Top of Records shown
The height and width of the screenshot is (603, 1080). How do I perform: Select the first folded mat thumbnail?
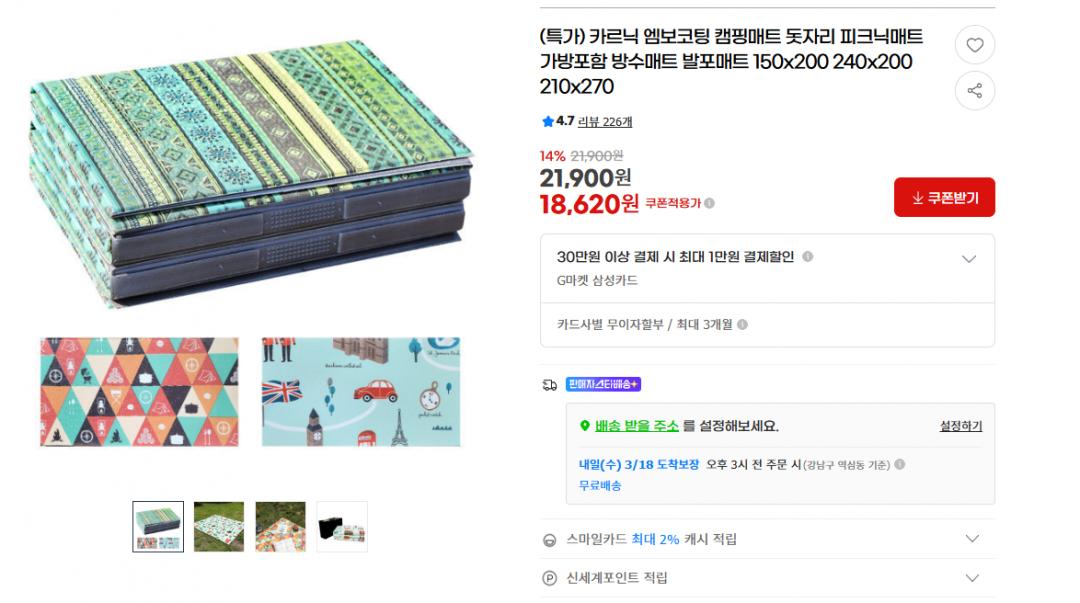158,527
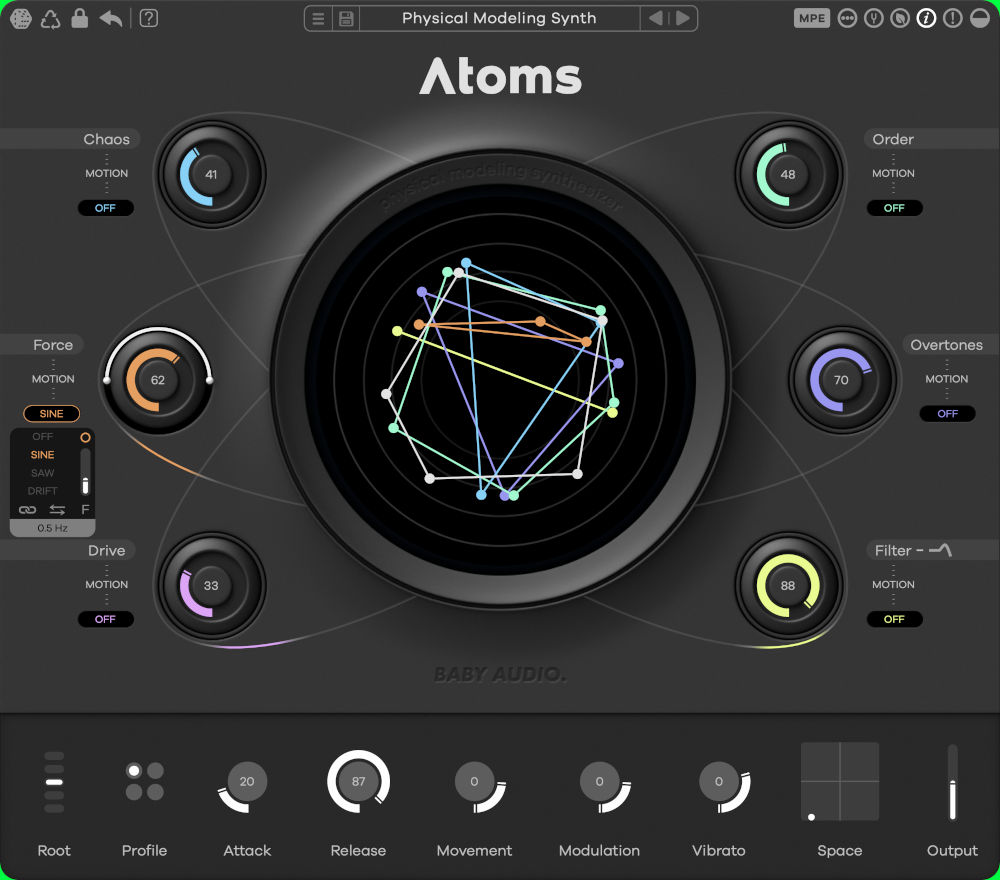This screenshot has width=1000, height=880.
Task: Click the leaf eco-mode icon top right
Action: click(900, 17)
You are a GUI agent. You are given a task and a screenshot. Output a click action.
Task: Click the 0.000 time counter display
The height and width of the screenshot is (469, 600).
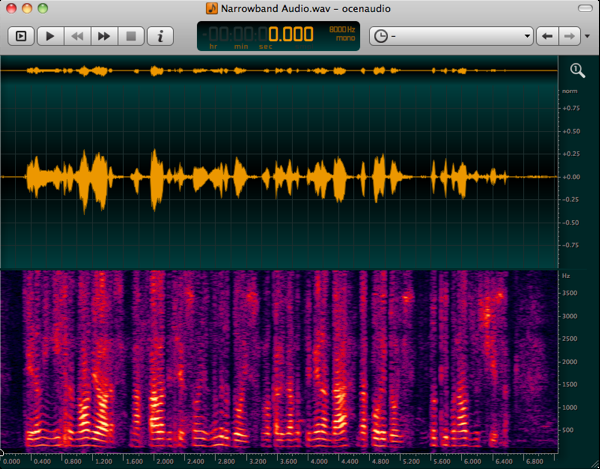(x=289, y=33)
Bottom of Records shown
Task instructions: Leave the pictures out, and copy exactly each line from the one containing "Task: Click the 0.000 time counter display" through the final line of the data.

Result for this exercise:
Task: Click the 0.000 time counter display
The height and width of the screenshot is (469, 600).
(x=289, y=33)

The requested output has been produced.